Il portiere dell’hotel Adam
La contrapposizione fra la battaglia campale in corso lungo i confini Nord e Est della Striscia e la calma apparente dei maggiori centri abitati termina quando l’orologio segna le 21. «È questa l’ora in cui gli israeliani iniziano a bombardare» afferma Mahmud, portiere dell’Hotel Adam nei pressi della spiaggia dove due giorni fa i colpi della Marina hanno ucciso quattro bambini, ferendo altre sette civili. I bombardamenti notturni scuotono l’intera Striscia perché aerei, navi e artiglieria bersagliano gli obiettivi individuati durante il giorno e approvati dai comandi. Israele ha già effettuato circa 2000 raid ma «abbiamo molti altri obiettivi da colpire» dice Gantz. Possono trovarsi ovunque perché, spiega Netanyahu «i terroristi si nascondono fra i civili» ma per gli abitanti di Gaza la verità è diversa: «Colpiscono di tutto, non solo quelli Hamas e viviamo dal terrore» assicura Samir, 23 anni, che ha fatto le elementari e si guadagna da vivere come inserviente di alcuni venditori del mercato della moschea centrale di Gaza.
Obama chiama Netanyahu
Sul fronte diplomatico Netanyahu incassa il sostegno del presidente americano Barack Obama durante una telefonata che coincide con un allarme a Tel Aviv, bersagliata ancora - come le città del Sud - da grappoli razzi.
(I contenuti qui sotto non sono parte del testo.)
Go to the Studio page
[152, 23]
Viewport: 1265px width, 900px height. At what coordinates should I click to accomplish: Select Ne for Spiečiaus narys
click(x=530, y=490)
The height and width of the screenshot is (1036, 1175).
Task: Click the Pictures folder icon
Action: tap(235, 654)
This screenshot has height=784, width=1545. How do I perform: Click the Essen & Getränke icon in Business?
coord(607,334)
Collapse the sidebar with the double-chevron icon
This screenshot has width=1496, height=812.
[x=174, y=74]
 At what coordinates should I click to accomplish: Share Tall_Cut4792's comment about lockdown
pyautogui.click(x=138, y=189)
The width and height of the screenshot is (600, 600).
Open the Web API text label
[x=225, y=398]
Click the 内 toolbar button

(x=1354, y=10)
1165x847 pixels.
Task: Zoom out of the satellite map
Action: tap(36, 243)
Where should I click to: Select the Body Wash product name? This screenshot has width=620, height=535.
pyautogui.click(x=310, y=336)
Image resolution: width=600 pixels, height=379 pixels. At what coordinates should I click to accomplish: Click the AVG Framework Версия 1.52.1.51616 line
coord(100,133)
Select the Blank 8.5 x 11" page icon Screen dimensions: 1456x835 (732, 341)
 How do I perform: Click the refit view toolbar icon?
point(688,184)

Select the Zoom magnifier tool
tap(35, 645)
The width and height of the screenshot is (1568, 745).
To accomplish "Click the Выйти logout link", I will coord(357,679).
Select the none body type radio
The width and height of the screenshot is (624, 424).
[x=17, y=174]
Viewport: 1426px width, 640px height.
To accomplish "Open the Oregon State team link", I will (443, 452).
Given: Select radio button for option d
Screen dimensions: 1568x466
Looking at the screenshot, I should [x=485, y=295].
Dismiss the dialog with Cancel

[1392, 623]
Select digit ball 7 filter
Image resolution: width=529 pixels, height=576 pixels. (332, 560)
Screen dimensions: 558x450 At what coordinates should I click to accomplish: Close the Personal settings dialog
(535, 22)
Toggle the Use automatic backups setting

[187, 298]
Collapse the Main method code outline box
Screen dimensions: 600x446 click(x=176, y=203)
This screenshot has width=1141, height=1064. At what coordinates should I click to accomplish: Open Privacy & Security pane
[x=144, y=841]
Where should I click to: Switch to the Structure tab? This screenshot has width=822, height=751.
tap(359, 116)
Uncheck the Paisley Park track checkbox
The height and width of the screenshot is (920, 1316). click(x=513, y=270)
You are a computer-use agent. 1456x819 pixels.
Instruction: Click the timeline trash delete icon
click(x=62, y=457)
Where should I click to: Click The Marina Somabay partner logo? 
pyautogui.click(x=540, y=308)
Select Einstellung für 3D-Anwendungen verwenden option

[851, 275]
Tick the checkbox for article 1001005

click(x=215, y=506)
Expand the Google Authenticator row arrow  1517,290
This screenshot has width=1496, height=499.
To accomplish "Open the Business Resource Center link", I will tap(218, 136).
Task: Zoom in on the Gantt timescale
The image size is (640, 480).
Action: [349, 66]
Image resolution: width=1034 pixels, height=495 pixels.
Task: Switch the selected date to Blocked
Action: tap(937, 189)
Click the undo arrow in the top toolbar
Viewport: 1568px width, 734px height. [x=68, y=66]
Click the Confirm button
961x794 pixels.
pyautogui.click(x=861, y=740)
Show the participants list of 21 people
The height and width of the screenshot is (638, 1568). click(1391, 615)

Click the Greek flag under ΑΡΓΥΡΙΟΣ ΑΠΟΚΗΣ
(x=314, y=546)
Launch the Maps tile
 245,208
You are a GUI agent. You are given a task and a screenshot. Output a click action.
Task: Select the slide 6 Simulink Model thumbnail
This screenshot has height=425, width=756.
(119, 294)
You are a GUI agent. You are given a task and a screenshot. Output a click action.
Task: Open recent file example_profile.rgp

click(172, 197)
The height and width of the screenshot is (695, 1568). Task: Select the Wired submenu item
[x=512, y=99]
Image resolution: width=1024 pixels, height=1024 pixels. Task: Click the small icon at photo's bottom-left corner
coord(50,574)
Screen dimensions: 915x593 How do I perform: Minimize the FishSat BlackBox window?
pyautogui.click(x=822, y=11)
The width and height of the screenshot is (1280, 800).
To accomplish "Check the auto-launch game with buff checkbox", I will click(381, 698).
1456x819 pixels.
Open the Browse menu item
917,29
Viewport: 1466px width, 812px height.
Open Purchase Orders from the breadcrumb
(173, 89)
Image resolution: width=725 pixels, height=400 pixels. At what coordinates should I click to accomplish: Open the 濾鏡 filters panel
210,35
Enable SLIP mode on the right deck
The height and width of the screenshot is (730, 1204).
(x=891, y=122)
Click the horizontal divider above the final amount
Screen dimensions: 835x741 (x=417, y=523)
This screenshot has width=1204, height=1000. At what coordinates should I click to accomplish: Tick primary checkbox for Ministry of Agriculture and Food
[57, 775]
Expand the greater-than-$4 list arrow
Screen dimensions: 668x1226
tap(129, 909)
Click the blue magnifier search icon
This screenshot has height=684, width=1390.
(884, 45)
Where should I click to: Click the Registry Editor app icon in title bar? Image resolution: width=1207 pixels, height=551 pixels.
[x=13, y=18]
Oltre mille sono caduti su Israele in 11 giorni di combattimenti. «È così che viviamo» dice il premier al presidente, secondo il quale «Israele ha il diritto di difendersi ma bisogna limitare le vittime civili». In Giordania e Turchia montano le proteste anti-israeliane che contagiano alcuni centri della Cisgiordania. Le speranze di tregua restano appese alla mediazione di Al Sisi e agli sforzi di Abu Mazen: entrambi convinti che il cessate il fuoco possa ancora avere successo.